Given passage.

The Rust core SDK is the third client in the L8 lineup. Target audience: payment networks, on-chain verifier operators, high-throughput services that cannot afford the GC pauses of the Python or TypeScript SDKs.

Status

A future milestone. Lands alongside mainnet rollout. The library is planned around the same surface area as the Python SDK with a thin async wrapper over the canonical bundle encoder.

What it will ship

  • oris_core::client::OrisClient — REST client with Ed25519 signing.
  • oris_core::protocol::OrisProtocol — L8 verifier client.
  • oris_core::types — borrow-friendly types matching the canonical bundle shape.
  • oris_core::canonical — zero-copy encoder for the 196-byte public input layout.

The bundle encoder is the highest-value piece. Networks running their own verifier inside a privileged perimeter want microsecond-level bundle parsing, no allocations on the hot path.

Why now is too early

  • The bundle schema is stable but v2 ZK proof types are still partner-led.
  • The HTTP surface continues to add tags in minor versions.
  • Cross-language parity testing covers Python and TypeScript today.

Locking the Rust API before those settle would cost more in re-do than the wait costs in adoption.

Workarounds while you wait

  • HTTP direct — the wire format is documented in the API reference. Any Rust HTTP client (reqwest, ureq) can hit it. Sign with ed25519-dalek.
  • TypeScript via N-API — call the TypeScript SDK from a native Node addon; suitable for hybrid services.
  • Python over IPC — embed the Python SDK in a sidecar; talk to it via gRPC or stdio.

Given records.
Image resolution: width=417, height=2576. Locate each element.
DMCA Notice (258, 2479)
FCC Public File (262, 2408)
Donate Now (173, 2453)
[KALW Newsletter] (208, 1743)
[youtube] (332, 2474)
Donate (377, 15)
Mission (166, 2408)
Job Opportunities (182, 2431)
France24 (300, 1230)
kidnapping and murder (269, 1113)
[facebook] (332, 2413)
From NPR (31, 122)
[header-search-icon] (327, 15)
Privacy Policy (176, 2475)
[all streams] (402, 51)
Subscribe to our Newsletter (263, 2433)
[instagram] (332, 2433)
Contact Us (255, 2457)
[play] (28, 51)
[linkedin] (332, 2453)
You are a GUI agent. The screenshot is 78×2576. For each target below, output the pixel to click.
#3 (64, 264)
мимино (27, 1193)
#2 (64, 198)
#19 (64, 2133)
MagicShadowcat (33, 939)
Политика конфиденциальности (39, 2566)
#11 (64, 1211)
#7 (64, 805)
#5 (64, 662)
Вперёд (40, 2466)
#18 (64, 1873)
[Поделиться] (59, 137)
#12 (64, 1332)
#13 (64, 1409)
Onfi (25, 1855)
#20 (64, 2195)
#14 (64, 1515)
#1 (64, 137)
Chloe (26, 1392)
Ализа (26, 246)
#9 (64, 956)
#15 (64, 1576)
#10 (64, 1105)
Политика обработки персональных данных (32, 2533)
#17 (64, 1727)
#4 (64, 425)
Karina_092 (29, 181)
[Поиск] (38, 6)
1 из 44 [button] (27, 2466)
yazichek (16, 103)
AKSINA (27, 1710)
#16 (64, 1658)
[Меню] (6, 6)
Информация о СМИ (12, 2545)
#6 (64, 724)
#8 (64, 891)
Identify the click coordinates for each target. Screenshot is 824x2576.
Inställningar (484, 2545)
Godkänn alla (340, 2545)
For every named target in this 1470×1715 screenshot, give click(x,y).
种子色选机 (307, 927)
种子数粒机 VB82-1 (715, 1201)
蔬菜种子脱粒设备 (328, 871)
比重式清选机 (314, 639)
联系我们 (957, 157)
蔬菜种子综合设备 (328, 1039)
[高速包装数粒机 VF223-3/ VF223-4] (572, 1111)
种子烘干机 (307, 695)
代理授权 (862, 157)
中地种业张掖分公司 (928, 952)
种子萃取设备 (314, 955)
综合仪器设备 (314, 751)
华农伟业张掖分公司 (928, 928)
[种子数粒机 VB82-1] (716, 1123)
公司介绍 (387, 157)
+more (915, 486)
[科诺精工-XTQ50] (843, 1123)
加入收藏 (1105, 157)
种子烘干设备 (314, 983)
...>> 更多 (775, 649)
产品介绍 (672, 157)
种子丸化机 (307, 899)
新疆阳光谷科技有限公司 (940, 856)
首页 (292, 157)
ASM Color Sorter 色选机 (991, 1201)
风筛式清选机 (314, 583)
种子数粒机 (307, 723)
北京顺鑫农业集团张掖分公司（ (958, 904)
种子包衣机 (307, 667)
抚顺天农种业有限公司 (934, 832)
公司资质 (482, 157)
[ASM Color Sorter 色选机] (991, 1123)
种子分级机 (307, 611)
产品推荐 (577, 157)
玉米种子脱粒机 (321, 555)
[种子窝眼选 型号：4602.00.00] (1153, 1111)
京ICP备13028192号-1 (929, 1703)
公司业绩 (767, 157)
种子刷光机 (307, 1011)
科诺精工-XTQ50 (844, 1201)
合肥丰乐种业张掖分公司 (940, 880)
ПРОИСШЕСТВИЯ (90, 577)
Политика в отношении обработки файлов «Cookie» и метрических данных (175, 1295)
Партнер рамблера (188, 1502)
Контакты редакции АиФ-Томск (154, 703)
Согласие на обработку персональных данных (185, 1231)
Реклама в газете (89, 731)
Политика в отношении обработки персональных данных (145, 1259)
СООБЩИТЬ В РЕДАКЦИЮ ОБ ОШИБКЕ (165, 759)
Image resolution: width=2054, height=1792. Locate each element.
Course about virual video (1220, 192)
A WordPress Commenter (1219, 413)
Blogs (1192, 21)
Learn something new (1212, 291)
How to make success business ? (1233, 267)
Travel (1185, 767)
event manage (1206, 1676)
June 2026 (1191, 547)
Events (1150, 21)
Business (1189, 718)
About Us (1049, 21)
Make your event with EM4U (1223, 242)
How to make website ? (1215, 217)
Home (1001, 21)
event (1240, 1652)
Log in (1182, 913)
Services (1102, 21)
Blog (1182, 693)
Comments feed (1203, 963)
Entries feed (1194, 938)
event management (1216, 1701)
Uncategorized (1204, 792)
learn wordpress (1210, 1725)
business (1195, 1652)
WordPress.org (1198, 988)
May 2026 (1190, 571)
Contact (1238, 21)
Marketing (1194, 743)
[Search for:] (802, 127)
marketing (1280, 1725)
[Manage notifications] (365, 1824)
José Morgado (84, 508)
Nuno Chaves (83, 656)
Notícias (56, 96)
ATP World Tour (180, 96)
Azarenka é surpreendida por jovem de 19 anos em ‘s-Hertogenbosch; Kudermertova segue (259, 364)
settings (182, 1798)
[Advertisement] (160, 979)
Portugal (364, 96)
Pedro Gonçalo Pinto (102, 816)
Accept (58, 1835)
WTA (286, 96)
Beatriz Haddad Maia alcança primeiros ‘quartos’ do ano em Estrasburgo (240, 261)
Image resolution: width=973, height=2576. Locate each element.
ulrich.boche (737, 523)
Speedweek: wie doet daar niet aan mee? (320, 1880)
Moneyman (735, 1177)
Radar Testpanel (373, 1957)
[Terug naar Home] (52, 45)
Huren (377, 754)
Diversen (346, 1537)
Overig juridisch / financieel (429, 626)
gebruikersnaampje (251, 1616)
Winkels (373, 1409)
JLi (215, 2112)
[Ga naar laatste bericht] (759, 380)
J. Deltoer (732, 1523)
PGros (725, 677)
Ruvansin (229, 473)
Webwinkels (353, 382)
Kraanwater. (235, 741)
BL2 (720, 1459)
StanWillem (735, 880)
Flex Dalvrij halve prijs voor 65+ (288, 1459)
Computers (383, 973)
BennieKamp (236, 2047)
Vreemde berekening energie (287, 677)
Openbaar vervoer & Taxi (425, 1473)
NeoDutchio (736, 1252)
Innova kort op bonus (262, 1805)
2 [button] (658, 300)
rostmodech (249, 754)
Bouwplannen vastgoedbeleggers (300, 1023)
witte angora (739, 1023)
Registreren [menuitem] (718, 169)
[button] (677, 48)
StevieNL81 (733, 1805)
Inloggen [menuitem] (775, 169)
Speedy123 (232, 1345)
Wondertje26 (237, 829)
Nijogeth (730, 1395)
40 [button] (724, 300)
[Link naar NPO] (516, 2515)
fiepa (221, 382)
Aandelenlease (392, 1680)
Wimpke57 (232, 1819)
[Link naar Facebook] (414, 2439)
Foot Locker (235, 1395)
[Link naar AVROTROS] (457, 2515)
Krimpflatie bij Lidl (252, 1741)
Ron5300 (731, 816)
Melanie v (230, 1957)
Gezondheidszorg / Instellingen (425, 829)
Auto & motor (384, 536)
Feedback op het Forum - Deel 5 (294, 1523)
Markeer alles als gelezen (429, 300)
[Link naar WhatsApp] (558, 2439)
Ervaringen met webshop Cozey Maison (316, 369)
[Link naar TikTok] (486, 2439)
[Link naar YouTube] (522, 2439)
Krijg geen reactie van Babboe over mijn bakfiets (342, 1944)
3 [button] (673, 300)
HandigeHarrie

Problem to solve.
According to the Rust SDK text, which Rust library can be used for signing when calling the HTTP API directly? Answer from the Rust SDK text alone.

Task solution.
ed25519-dalek